Problem to solve >> Gather each line below that contains the word "Silk" and copy it out in full.

* Start *

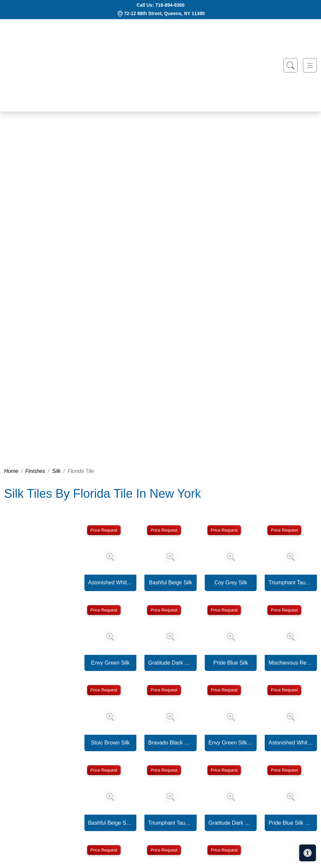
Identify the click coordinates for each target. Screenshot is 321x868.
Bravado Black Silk (170, 742)
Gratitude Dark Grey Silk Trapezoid (230, 823)
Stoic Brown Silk (110, 742)
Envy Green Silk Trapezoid (230, 742)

* End *

Correct answer >>
Bravado Black Silk (170, 742)
Gratitude Dark Grey Silk Trapezoid (230, 823)
Stoic Brown Silk (110, 742)
Envy Green Silk Trapezoid (230, 742)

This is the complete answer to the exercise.